Magnolia is a large genus of about 120 flowering plant species in the subfamily Magnolioideae of the family Magnoliaceae.
Magnolia species are mainly found in eastern North America, Central America and east and southeast Asia, although some are also found in South America.
The genus is named after Pierre Magnol, a botanist from Montpellier in France. The first species belonging to this genus to be identified was M. virginiana (Sweetbay magnolia), found by missionaries sent to North America in the 1680s. The second was another North American plant, M. grandiflora (Southern magnolia), identified early in the 18th century.
Magnolia is an ancient genus. Having evolved before bees appeared, the flowers developed to encourage pollination by beetles. As a result, the carpels of Magnolia flowers are tough to avoid damage. Fossilised specimens of M. acuminata have been found dating to 20 million years ago, and of plants identifiably belonging to the Magnoliaceae back to 95 million years ago. Another primitive aspect of Magnolias are their lack of distinct sepals or petals. The term tepal has been coined to refer to the intermediate element that Magnolia has instead.
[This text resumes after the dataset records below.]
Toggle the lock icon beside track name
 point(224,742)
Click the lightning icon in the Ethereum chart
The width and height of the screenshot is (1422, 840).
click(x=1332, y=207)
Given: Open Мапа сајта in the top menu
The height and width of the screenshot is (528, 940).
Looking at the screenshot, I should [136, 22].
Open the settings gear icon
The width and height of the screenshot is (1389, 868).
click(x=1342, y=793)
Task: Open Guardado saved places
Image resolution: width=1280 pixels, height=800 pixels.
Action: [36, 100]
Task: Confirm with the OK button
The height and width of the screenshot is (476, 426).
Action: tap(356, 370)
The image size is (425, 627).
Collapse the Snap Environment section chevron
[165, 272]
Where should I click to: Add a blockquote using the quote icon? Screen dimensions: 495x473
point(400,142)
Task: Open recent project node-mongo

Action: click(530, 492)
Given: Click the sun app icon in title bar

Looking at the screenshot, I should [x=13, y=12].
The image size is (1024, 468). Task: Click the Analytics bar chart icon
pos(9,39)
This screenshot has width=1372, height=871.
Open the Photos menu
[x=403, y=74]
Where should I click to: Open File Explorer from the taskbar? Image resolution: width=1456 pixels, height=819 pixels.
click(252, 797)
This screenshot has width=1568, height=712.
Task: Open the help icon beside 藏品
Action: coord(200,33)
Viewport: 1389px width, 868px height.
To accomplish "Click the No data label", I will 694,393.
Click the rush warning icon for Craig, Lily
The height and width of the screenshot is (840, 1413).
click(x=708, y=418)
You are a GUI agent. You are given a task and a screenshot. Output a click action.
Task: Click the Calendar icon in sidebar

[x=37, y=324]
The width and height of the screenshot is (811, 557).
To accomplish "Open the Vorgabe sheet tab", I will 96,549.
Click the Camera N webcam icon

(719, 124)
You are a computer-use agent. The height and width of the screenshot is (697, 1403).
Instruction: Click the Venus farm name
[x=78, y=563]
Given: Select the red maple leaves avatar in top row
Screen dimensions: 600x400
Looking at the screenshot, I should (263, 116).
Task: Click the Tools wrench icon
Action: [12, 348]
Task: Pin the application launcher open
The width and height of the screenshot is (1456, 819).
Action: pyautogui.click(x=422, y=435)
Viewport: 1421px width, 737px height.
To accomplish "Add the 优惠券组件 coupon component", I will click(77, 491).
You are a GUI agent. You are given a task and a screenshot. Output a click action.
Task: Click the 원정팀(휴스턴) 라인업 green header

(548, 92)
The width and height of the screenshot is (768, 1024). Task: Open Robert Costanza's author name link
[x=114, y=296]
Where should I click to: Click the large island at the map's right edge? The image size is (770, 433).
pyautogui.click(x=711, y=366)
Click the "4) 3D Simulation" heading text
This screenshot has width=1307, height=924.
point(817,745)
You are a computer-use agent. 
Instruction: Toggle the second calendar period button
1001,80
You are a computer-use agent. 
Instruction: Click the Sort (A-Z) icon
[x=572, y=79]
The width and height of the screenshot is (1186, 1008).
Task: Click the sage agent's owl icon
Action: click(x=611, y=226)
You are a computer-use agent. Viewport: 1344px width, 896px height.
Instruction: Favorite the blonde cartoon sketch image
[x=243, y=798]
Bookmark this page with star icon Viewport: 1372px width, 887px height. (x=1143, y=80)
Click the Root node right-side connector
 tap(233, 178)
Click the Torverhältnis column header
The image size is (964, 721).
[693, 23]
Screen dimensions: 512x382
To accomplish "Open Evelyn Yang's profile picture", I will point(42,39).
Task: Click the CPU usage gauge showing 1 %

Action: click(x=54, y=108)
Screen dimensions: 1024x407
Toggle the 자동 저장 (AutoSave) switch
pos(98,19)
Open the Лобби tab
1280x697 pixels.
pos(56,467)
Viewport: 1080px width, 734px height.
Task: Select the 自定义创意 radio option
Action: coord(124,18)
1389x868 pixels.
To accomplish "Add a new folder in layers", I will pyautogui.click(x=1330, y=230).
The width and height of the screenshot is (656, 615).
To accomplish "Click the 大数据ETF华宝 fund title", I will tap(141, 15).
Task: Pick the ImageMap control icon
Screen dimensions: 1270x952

The magnolia is the official state flower of both Mississippi and Louisiana. For this reason, it has become a symbol of support for the regions most heavily damaged by Hurricane Katrina in the late summer of 2005 (for example, presenters at the 2005 Emmy Awards on September 18, 2005, wore magnolias on their lapels, as did host Ellen DeGeneres, a New Orleans native). Mississippi's state nickname is the "Magnolia State", because of the abundance of magnolias in the state. The magnolia is also the official state tree of Mississippi.
Classification and selected species of Magnolia
Note: the following list only includes temperate species; many other species occur in tropical areas. For a full list, see the Magnolia Society list
* Magnolia subgenus Magnolia: Anthers open by splitting at the front
facing the centre of the flower. Deciduous or evergreen. Flowers produced
after the leaves.
Uses of Magnolia
In general, Magnolia is a genus which has attracted a lot of horticultural interest. Hybridisation has been immensely successful in combining the best aspects of different species to give plants which flower at an earlier age than the species themselves, as well as having more impressive flowers. One of the most popular garden magnolias is a hybrid, M. x soulangeana (Saucer magnolia; hybrid M. liliiflora x M. denudata).
The bark from M. officinalis has long been used in traditional Chinese medicine, where it is known as houpu. In Japan, M. obvata has been used in a similar manner. The aromatic bark contains magnolol and honokiol, two polyphenolic compounds that have demonstrated anti-anxiety and anti-angiogenic properties. Magnolia bark also has been shown to reduce allergic and asthmatic reactions.